This past week has revealed the challenges that many children from poor backgrounds face in their quest to join secondary school.
The number of bright children whose dreams are on the verge of being dimmed due to lack of school fees is worrying. Reportedly one of them even put his kidney up for sale to afford secondary school fees! What is even more worrying is the thought that there could be many more such pupils whose plight was not highlighted by the media and whose hopes of continuing with education might have been permanently dashed. For a country that dreams of achieving a 100 per cent transition rate, this is not good at all.
Granted, there are many opportunities for such children to access financial support, but there seems to be a lack of awareness of the existence of such opportunities. Either that or the opportunities are not fairly distributed. Take the National Government Constituencies Development Fund (NG-CDF), for example. The kitty was established ‘to address socio-economic development of the people at the constituency level in order to reduce poverty and enhance regional equity’.
In administering the funds, the CDF board should embrace public participation. Allocation of the CDF bursaries should therefore be based on transparency, rather than nepotism and who-knows-who, which is what the criteria in many constituencies is, allegedly. Community members, through the CDF committees should be allowed to recommend bright but needy children for consideration, through a transparent, objective allocation process.
Unfortunately, if the number of children seeking financial support is anything to go by, this is not the case. The question that begs is, if such well-performing children who are clearly from needy backgrounds did not qualify for the bursaries, then who did? Communities should hold their MPs to account to not only ensure that the CDF money is used in the most transparent manner but also used to initiate development projects that are beneficial to them.
Beyond efficient, transparent utilisation of CDF and other bursaries, therefore, there is need to mobilise more resources to grow the community-based day secondary schools. Part of the reasons many of the bright children find themselves in dilemma is the limited number of schools with enough personnel and other infrastructure to facilitate realisation of their full potential.
The establishment of schools at the community level came in handy in the government’s efforts to universalise education. However, the quality of education in these schools remains a challenge, with many people decrying lack of necessary facilities and teachers.
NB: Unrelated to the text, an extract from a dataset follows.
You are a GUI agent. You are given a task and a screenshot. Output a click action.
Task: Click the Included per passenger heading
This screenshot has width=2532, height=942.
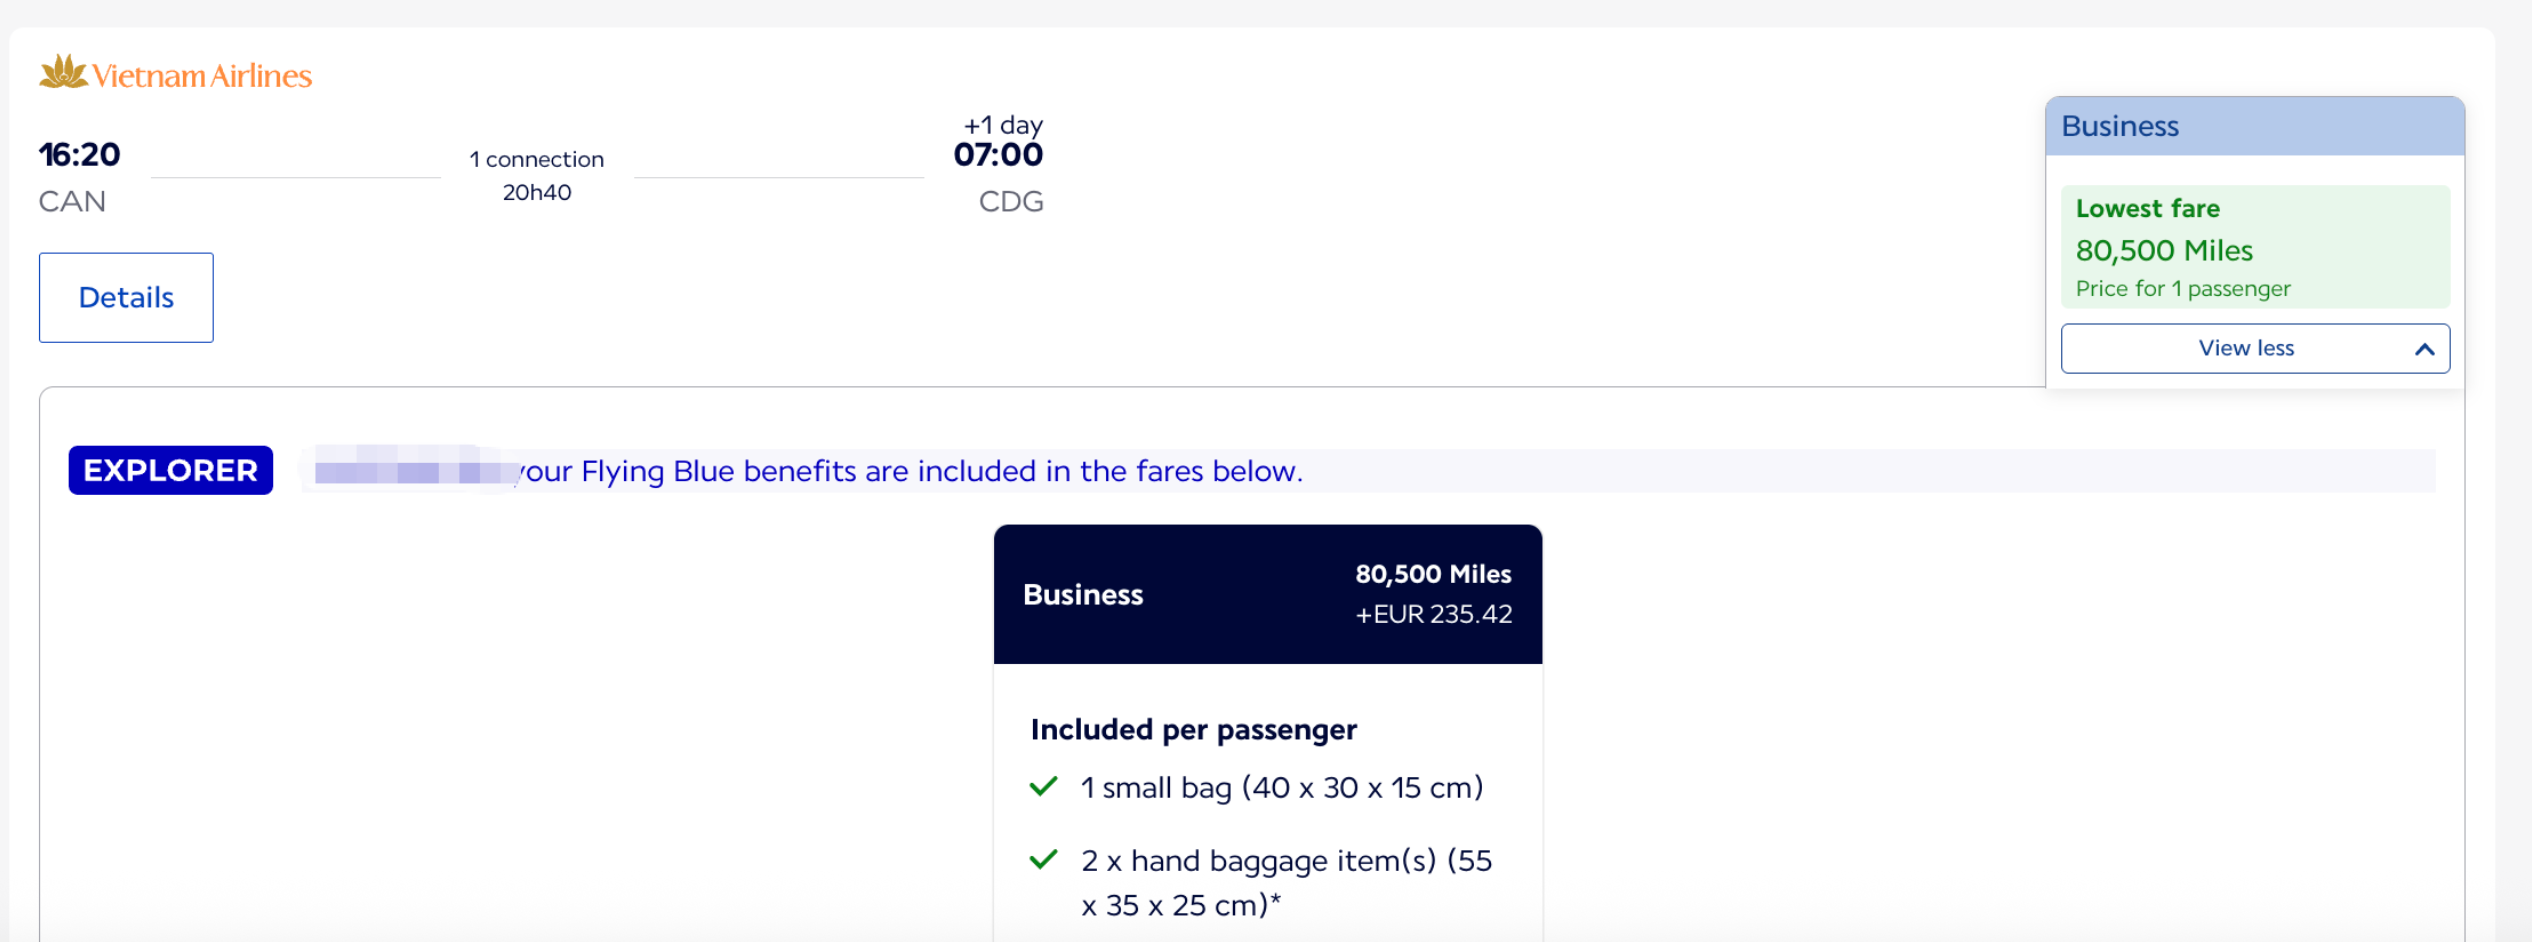point(1194,730)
This, coupled with the inevitable challenges that come with day-schooling, has made it difficult for the institutions to rise to the level of other more established ones, which understandably continue to attract the brightest of learners.
Striking a balance between proper, adequate school infrastructure and parents’ ability to enrol their children with minimum struggle, will ensure that many more bright children consider enrolling in day schools without compromising the quality of their education.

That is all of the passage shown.